Rosemary's Baby
Rosemary’s Baby paraît en 1968 et raconte avec une méticulosité venimeuse la grossesse angoissée de Rosemary Woodhouse, jeune femme peu à peu isolée par son entourage, son mari et ses voisins. Roman Polanski y dirige Mia Farrow, John Cassavetes, Ruth Gordon et Sidney Blackmer dans un cauchemar domestique si bien empaqueté qu’il finit presque par oublier d’avoir mauvaise haleine. Farrow, très fine, tient le film par sa fragilité nerveuse ; Cassavetes, cinéaste immense par ailleurs, devient ici un mari si odieusement programmé qu’on a parfois l’impression de regarder un piège plutôt qu’un personnage ; Ruth Gordon, formidable, injecte au contraire une vraie monstruosité rieuse.

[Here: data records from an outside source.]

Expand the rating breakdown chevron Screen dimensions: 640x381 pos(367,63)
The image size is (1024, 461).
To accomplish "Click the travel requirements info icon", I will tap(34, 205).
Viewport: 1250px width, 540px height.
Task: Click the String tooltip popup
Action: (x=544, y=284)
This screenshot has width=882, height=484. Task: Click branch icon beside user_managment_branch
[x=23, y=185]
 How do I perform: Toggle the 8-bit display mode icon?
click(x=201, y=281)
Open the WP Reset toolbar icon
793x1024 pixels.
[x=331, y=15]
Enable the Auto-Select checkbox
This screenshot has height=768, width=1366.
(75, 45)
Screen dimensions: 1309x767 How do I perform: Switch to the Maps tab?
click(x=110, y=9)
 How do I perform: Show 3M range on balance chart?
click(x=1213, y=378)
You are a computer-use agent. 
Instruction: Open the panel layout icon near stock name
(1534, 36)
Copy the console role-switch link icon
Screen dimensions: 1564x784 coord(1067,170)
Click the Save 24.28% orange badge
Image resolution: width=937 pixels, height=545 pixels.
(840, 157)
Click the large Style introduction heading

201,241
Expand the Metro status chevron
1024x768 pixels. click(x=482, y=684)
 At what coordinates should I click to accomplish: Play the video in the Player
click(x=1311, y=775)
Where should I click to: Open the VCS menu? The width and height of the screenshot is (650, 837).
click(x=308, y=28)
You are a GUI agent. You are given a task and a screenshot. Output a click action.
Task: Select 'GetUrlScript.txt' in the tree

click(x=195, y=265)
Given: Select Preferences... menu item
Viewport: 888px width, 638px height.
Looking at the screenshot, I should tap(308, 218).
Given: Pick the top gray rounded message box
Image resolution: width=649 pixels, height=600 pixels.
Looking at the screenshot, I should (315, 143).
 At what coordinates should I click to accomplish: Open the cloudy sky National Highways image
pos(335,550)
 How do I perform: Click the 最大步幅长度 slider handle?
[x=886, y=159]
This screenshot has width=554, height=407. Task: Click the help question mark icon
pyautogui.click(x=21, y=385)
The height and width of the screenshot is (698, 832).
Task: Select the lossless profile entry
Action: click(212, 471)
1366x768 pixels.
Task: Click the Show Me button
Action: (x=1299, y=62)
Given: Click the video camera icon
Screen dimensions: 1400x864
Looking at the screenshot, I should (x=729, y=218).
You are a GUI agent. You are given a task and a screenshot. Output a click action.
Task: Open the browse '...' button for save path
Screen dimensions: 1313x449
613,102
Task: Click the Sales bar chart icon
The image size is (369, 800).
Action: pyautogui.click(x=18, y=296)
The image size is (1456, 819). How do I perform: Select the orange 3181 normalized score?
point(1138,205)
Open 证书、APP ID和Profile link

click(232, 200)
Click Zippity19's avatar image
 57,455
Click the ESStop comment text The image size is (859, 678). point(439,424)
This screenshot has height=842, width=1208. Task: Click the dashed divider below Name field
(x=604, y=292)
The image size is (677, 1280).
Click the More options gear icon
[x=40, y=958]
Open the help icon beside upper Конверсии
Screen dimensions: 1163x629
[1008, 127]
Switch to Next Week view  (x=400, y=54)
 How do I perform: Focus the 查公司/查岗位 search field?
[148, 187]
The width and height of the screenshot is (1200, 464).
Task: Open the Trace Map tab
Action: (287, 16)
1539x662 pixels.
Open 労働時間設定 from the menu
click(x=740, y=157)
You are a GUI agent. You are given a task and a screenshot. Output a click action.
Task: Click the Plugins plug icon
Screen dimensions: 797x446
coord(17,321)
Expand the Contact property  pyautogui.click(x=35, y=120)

Polanski, qui saura être plus sauvage dans Répulsion ou Chinatown, préfère ici la petite mécanique bourgeoise impeccablement réglée.
1968 offre une coïncidence presque trop parfaite : pendant que Paris et d’autres villes s’embrasent, que les corps et les slogans envahissent les rues, Rosemary’s Baby enferme sa révolution dans un appartement, un ventre, un salon trop bien tenu. L’année conteste l’autorité à ciel ouvert ; le film rappelle qu’elle peut aussi s’installer dans la cuisine, la médecine, le mariage et les sourires de palier. C’est fin, oui, mais aussi tellement bien conçu qu’on sent chaque vis tenir son effet.
Le malaise y est réel, mais ce malaise est servi avec un raffinement qui le rend presque fréquentable. Le film ne vous contamine pas ; il vous administre son poison au goutte-à-goutte avec le professionnalisme d’un laboratoire. On admire la précision, on salue l’intelligence, et l’on se surprend à regretter un peu plus de désordre, un peu moins d’horlogerie.
🎬 Le saviez-vous ?
une poussette vide aurait été escortée hors du studio après avoir été accusée d’influencer psychologiquement les plantes vertes du décor.